(Stored records)
* * * * *

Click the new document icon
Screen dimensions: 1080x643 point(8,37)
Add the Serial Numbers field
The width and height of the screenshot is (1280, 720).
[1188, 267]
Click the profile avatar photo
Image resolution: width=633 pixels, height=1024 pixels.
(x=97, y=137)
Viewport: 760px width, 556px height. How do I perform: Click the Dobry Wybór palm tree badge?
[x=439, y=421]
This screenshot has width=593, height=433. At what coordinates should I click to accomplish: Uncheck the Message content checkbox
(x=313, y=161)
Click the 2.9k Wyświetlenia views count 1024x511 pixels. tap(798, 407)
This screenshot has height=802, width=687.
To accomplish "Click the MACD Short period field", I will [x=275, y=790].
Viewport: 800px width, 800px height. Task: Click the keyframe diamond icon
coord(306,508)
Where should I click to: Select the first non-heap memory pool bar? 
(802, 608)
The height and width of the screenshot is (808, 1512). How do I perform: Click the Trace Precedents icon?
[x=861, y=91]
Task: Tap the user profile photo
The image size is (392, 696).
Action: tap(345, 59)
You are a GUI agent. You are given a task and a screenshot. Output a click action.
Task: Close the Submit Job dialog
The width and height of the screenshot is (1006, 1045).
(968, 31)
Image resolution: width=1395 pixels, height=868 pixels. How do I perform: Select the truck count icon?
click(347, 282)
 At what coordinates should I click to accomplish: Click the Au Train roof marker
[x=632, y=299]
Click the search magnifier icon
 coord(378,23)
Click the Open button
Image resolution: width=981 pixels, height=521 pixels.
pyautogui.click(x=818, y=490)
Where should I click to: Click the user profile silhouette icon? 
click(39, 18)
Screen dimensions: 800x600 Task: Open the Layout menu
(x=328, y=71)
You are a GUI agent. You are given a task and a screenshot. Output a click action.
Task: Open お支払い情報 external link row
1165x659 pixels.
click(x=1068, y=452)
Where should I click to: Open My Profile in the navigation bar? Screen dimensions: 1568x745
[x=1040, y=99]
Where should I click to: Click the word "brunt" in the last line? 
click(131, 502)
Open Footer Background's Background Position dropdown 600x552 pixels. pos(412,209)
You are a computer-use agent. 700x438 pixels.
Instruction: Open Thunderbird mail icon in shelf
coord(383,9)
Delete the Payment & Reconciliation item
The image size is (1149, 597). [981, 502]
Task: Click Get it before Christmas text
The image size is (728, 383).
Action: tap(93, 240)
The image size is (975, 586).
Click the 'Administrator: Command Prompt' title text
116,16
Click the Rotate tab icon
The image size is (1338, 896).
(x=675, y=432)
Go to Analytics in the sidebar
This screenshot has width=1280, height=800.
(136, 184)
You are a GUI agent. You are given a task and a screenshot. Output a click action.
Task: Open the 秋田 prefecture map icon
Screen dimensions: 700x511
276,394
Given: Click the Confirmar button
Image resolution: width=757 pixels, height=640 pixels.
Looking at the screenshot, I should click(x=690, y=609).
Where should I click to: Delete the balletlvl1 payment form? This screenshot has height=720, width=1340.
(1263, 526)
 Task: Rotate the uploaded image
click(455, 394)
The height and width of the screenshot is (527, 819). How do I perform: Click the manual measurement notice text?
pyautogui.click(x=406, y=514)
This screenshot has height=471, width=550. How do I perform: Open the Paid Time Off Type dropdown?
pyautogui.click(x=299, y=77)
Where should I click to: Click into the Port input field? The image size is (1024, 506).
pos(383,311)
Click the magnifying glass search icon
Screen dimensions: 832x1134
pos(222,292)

* * * * *

- [Task description] Transcribe each entry precisely, missing none.

- [Answer box]
Click the new document icon
Screen dimensions: 1080x643 point(8,37)
Add the Serial Numbers field
The width and height of the screenshot is (1280, 720).
[1188, 267]
Click the profile avatar photo
Image resolution: width=633 pixels, height=1024 pixels.
(x=97, y=137)
Viewport: 760px width, 556px height. How do I perform: Click the Dobry Wybór palm tree badge?
[x=439, y=421]
This screenshot has width=593, height=433. At what coordinates should I click to accomplish: Uncheck the Message content checkbox
(x=313, y=161)
Click the 2.9k Wyświetlenia views count 1024x511 pixels. tap(798, 407)
This screenshot has height=802, width=687.
To accomplish "Click the MACD Short period field", I will [x=275, y=790].
Viewport: 800px width, 800px height. Task: Click the keyframe diamond icon
coord(306,508)
Where should I click to: Select the first non-heap memory pool bar? 
(802, 608)
The height and width of the screenshot is (808, 1512). How do I perform: Click the Trace Precedents icon?
[x=861, y=91]
Task: Tap the user profile photo
The image size is (392, 696).
Action: tap(345, 59)
You are a GUI agent. You are given a task and a screenshot. Output a click action.
Task: Close the Submit Job dialog
The width and height of the screenshot is (1006, 1045).
(968, 31)
Image resolution: width=1395 pixels, height=868 pixels. How do I perform: Select the truck count icon?
click(347, 282)
 At what coordinates should I click to accomplish: Click the Au Train roof marker
[x=632, y=299]
Click the search magnifier icon
 coord(378,23)
Click the Open button
Image resolution: width=981 pixels, height=521 pixels.
pyautogui.click(x=818, y=490)
Where should I click to: Click the user profile silhouette icon? 
click(39, 18)
Screen dimensions: 800x600 Task: Open the Layout menu
(x=328, y=71)
You are a GUI agent. You are given a task and a screenshot. Output a click action.
Task: Open お支払い情報 external link row
1165x659 pixels.
click(x=1068, y=452)
Where should I click to: Open My Profile in the navigation bar? Screen dimensions: 1568x745
[x=1040, y=99]
Where should I click to: Click the word "brunt" in the last line? 
click(131, 502)
Open Footer Background's Background Position dropdown 600x552 pixels. pos(412,209)
You are a computer-use agent. 700x438 pixels.
Instruction: Open Thunderbird mail icon in shelf
coord(383,9)
Delete the Payment & Reconciliation item
The image size is (1149, 597). [981, 502]
Task: Click Get it before Christmas text
The image size is (728, 383).
Action: tap(93, 240)
The image size is (975, 586).
Click the 'Administrator: Command Prompt' title text
116,16
Click the Rotate tab icon
The image size is (1338, 896).
(x=675, y=432)
Go to Analytics in the sidebar
This screenshot has width=1280, height=800.
(136, 184)
You are a GUI agent. You are given a task and a screenshot. Output a click action.
Task: Open the 秋田 prefecture map icon
Screen dimensions: 700x511
276,394
Given: Click the Confirmar button
Image resolution: width=757 pixels, height=640 pixels.
Looking at the screenshot, I should click(x=690, y=609).
Where should I click to: Delete the balletlvl1 payment form? This screenshot has height=720, width=1340.
(1263, 526)
 Task: Rotate the uploaded image
click(455, 394)
The height and width of the screenshot is (527, 819). How do I perform: Click the manual measurement notice text?
pyautogui.click(x=406, y=514)
This screenshot has height=471, width=550. How do I perform: Open the Paid Time Off Type dropdown?
pyautogui.click(x=299, y=77)
Where should I click to: Click into the Port input field? The image size is (1024, 506).
pos(383,311)
Click the magnifying glass search icon
Screen dimensions: 832x1134
pos(222,292)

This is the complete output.